_Your objective:_
Translate this sentence from the proof exercises below into Spanish: "Any formal proofs should be typed according to the usual mathematical conventions, including typeface rules (e.g., italic variable names, emphasized labels for theorems and proofs, etc.)"

_Supplied text:_

***

Answer the following questions. Any formal proofs should be typed according to the usual mathematical conventions, including typeface rules (e.g., italic variable names, emphasized labels for theorems and proofs, etc.)
Exercise 5 in section 3.2 of our textbook, giving a formal proof if you decide the statement is true. (Exercise 5 asks you to consider the statement that for all integers \(a\) and \(b\), if \(ab\) is even then \(a\) is even or \(b\) is even, and to either prove the statement true or give a counter-example to show that it is false.)
Formally prove that for all integers \(n\), \(n\) is divisible by 6 if and only if \(n\) is divisible by 2 and \(n\) is divisible by 3. (Hint: the proposition explored in Question 1 might be helpful somewhere in your proof.)
Give a formal proof for the conjecture that if \(A\) and \(B\) are sets and \(A \ne B\), then either \(A \nsubseteq B\) or \(B \nsubseteq A\).

***

_Provided records:_
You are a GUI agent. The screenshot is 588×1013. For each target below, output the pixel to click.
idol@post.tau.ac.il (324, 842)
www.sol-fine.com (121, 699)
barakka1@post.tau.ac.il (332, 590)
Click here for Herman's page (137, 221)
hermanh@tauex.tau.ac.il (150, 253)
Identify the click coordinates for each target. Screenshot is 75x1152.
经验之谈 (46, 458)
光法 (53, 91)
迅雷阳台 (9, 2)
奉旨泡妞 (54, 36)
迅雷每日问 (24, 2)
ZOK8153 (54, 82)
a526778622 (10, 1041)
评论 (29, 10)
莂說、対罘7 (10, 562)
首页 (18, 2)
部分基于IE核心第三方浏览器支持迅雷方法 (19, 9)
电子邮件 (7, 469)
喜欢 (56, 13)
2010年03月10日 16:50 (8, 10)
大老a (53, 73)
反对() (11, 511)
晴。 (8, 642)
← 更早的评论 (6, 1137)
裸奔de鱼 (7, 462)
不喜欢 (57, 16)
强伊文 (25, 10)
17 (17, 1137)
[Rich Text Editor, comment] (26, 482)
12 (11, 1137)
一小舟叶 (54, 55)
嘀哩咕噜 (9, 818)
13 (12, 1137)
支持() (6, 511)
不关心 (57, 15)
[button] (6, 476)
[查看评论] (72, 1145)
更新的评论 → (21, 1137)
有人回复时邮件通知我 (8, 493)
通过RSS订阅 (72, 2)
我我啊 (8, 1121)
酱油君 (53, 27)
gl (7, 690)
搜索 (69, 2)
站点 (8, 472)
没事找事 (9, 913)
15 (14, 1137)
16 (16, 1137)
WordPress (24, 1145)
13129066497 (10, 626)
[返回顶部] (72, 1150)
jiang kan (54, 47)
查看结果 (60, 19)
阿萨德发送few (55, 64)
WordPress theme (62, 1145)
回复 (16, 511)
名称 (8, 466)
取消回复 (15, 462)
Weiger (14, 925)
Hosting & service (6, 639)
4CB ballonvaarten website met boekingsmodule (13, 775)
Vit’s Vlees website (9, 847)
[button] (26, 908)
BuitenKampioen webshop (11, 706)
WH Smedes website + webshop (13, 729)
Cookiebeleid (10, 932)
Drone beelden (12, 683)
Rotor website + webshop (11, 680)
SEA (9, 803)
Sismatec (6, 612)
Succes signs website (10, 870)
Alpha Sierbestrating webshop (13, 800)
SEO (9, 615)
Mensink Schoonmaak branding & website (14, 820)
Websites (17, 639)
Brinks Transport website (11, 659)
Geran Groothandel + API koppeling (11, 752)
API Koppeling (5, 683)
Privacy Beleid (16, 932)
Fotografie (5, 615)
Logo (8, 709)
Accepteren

***

_Result below:_
Cualquier demostración formal debe escribirse conforme a las convenciones matemáticas habituales, incluidas las reglas tipográficas (p. ej., nombres de variables en cursiva, etiquetas resaltadas para teoremas y demostraciones, etc.)